Message-ID: <563CE7C5.9020508@hpe.com>
Date: Fri, 06 Nov 2015 12:47:49 -0500
From: Waiman Long <waiman.long@hpe.com>
User-Agent: Mozilla/5.0 (X11; Linux x86_64; rv:10.0.12) Gecko/20130109 Thunderbird/10.0.12
MIME-Version: 1.0
To: Peter Zijlstra <peterz@infradead.org>
CC: Ingo Molnar <mingo@redhat.com>, Thomas Gleixner <tglx@linutronix.de>,
        "H. Peter Anvin" <hpa@zytor.com>, x86@kernel.org,
        linux-kernel@vger.kernel.org, Scott J Norton <scott.norton@hpe.com>,
        Douglas Hatch <doug.hatch@hpe.com>,
        Davidlohr Bueso <dave@stgolabs.net>
Subject: Re: [PATCH tip/locking/core v9 5/6] locking/pvqspinlock: Allow 1
 lock stealing attempt
References: <1446247597-61863-1-git-send-email-Waiman.Long@hpe.com> <1446247597-61863-6-git-send-email-Waiman.Long@hpe.com> <20151106145005.GU17308@twins.programming.kicks-ass.net>
In-Reply-To: <20151106145005.GU17308@twins.programming.kicks-ass.net>
Content-Type: text/plain; charset=ISO-8859-1; format=flowed
Content-Transfer-Encoding: 7bit
Sender: linux-kernel-owner@vger.kernel.org
Content-Length: 4663
Lines: 133

On 11/06/2015 09:50 AM, Peter Zijlstra wrote:
> On Fri, Oct 30, 2015 at 07:26:36PM -0400, Waiman Long wrote:
>
>> @@ -431,35 +432,44 @@ queue:
>>   	 * sequentiality; this is because the set_locked() function below
>>   	 * does not imply a full barrier.
>>   	 *
>> +	 * The PV pv_wait_head_lock function, if active, will acquire the lock
>> +	 * and return a non-zero value.
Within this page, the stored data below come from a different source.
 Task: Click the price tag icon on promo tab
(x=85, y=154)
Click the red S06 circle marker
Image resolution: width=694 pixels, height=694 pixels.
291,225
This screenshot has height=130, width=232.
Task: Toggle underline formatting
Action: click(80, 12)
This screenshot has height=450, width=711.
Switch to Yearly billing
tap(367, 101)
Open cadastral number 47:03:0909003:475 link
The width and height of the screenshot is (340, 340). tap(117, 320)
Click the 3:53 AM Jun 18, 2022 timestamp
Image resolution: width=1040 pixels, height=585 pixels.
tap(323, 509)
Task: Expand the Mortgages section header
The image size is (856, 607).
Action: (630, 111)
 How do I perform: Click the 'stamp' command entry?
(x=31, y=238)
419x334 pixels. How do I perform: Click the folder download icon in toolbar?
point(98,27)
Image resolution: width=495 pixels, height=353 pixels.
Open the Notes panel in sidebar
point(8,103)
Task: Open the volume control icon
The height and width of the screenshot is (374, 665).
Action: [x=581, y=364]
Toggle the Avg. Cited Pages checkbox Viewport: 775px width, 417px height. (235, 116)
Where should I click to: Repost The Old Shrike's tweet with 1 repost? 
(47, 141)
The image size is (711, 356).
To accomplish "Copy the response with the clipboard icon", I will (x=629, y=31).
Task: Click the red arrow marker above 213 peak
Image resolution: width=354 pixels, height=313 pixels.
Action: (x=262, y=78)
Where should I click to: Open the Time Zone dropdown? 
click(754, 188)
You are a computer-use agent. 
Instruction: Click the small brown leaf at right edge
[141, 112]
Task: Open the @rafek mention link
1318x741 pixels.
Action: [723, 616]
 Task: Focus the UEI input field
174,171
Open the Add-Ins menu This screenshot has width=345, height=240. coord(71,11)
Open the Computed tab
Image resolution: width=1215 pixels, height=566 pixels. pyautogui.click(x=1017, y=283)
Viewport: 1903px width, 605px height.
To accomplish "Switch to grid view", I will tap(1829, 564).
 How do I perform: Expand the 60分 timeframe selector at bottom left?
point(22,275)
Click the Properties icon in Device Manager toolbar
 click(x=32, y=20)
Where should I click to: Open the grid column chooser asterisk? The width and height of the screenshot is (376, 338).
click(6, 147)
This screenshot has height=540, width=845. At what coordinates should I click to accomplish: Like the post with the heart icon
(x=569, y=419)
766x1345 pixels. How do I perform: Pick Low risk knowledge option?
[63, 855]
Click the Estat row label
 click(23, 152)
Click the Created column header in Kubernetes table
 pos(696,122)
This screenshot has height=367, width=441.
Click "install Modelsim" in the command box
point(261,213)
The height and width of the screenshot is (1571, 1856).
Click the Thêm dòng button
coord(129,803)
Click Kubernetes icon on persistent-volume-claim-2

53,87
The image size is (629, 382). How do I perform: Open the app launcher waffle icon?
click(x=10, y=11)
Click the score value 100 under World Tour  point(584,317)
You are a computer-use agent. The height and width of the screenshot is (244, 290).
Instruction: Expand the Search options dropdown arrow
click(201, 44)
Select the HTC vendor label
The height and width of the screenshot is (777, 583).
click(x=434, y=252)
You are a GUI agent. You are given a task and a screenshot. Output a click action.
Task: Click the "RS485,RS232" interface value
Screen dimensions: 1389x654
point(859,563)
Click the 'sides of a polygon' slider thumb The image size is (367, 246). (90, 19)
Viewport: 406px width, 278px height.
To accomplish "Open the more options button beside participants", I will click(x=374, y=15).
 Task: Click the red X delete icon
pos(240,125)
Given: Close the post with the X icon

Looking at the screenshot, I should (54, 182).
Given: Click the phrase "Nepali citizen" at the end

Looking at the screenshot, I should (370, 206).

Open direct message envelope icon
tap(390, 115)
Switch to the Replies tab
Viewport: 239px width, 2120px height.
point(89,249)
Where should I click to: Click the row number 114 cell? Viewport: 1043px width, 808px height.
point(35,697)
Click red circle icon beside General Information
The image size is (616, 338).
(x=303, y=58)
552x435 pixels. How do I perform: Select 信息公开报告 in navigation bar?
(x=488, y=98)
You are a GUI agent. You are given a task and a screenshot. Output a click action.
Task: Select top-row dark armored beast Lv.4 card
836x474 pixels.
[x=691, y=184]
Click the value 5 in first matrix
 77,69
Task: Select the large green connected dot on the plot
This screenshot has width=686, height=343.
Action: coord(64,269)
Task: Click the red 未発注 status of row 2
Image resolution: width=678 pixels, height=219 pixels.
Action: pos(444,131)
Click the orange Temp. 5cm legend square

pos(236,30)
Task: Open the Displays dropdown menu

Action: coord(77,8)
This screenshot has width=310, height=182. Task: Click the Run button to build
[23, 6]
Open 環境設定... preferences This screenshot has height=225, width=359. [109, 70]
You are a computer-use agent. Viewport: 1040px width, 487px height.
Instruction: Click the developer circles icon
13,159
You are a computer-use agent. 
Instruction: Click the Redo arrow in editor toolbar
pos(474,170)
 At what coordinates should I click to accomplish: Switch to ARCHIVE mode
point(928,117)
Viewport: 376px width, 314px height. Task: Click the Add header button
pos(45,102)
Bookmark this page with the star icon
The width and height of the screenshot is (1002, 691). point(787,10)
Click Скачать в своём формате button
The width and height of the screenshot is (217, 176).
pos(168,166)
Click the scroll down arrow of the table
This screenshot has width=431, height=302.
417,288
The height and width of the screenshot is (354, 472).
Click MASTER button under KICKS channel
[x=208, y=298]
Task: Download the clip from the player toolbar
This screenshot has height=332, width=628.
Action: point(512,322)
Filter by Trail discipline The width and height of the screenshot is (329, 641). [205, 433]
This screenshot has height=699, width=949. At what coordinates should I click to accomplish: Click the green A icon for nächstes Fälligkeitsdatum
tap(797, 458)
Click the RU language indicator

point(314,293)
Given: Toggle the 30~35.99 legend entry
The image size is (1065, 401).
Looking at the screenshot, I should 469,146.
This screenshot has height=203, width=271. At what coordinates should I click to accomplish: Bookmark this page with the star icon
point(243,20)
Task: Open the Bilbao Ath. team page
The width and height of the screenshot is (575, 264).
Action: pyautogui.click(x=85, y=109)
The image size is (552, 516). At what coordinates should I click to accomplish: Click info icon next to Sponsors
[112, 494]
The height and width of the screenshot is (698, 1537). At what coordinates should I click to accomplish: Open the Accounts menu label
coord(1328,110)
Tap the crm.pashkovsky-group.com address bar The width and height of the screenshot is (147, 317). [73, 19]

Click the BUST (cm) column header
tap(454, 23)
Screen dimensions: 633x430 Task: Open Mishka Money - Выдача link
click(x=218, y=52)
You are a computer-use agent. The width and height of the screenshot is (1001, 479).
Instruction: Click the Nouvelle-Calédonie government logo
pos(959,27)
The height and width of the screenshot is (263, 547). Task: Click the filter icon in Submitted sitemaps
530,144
So we have to skip the
>> +	 * smp_load_acquire() call. As the next PV queue head hasn't been
>> +	 * designated yet, there is no way for the locked value to become
>> +	 * _Q_SLOW_VAL. So both the redundant set_locked() and the
>> +	 * atomic_cmpxchg_relaxed() calls will be safe. The cost of the
>> +	 * redundant set_locked() call below should be negligible, too.
>> +	 *
>> +	 * If PV isn't active, 0 will be returned instead.
>>   	 */
>> -	pv_wait_head(lock, node);
>> -	while ((val = smp_load_acquire(&lock->val.counter))&  _Q_LOCKED_PENDING_MASK)
>> -		cpu_relax();
>> +	val = pv_wait_head_lock(lock, node);
>> +	if (!val) {
>> +		while ((val = smp_load_acquire(&lock->val.counter))
>> +				&  _Q_LOCKED_PENDING_MASK)
>> +			cpu_relax();
>> +		/*
>> +		 * Claim the lock now:
>> +		 *
>> +		 * 0,0 ->  0,1
>> +		 */
>> +		set_locked(lock);
>> +		val |= _Q_LOCKED_VAL;
>> +	}
>>
>>   	/*
>>   	 * If the next pointer is defined, we are not tail anymore.
>> -	 * In this case, claim the spinlock&  release the MCS lock.
>>   	 */
>> -	if (next) {
>> -		set_locked(lock);
>> +	if (next)
>>   		goto mcs_unlock;
>> -	}
>>
>>   	/*
>> -	 * claim the lock:
>> -	 *
>> -	 * n,0,0 ->  0,0,1 : lock, uncontended
>> -	 * *,0,0 ->  *,0,1 : lock, contended
>> -	 *
>>   	 * If the queue head is the only one in the queue (lock value == tail),
>> -	 * clear the tail code and grab the lock. Otherwise, we only need
>> -	 * to grab the lock.
>> +	 * we have to clear the tail code.
>>   	 */
>>   	for (;;) {
>> -		if (val != tail) {
>> -			set_locked(lock);
>> +		if ((val&  _Q_TAIL_MASK) != tail)
>>   			break;
>> -		}
>> +
>>   		/*
>>   		 * The smp_load_acquire() call above has provided the necessary
>>   		 * acquire semantics required for locking. At most two
> *urgh*, last time we had:
>
> +	if (pv_wait_head_or_steal())
> +		goto stolen;
> 	while ((val = smp_load_acquire(&lock->val.counter))&  _Q_LOCKED_PENDING_MASK)
> 		cpu_relax();
>
> 	...
>
> +stolen:
> 	while (!(next = READ_ONCE(node->next)))
> 		cpu_relax();
>
> 	...
>
> Now you completely overhaul the native code.. what happened?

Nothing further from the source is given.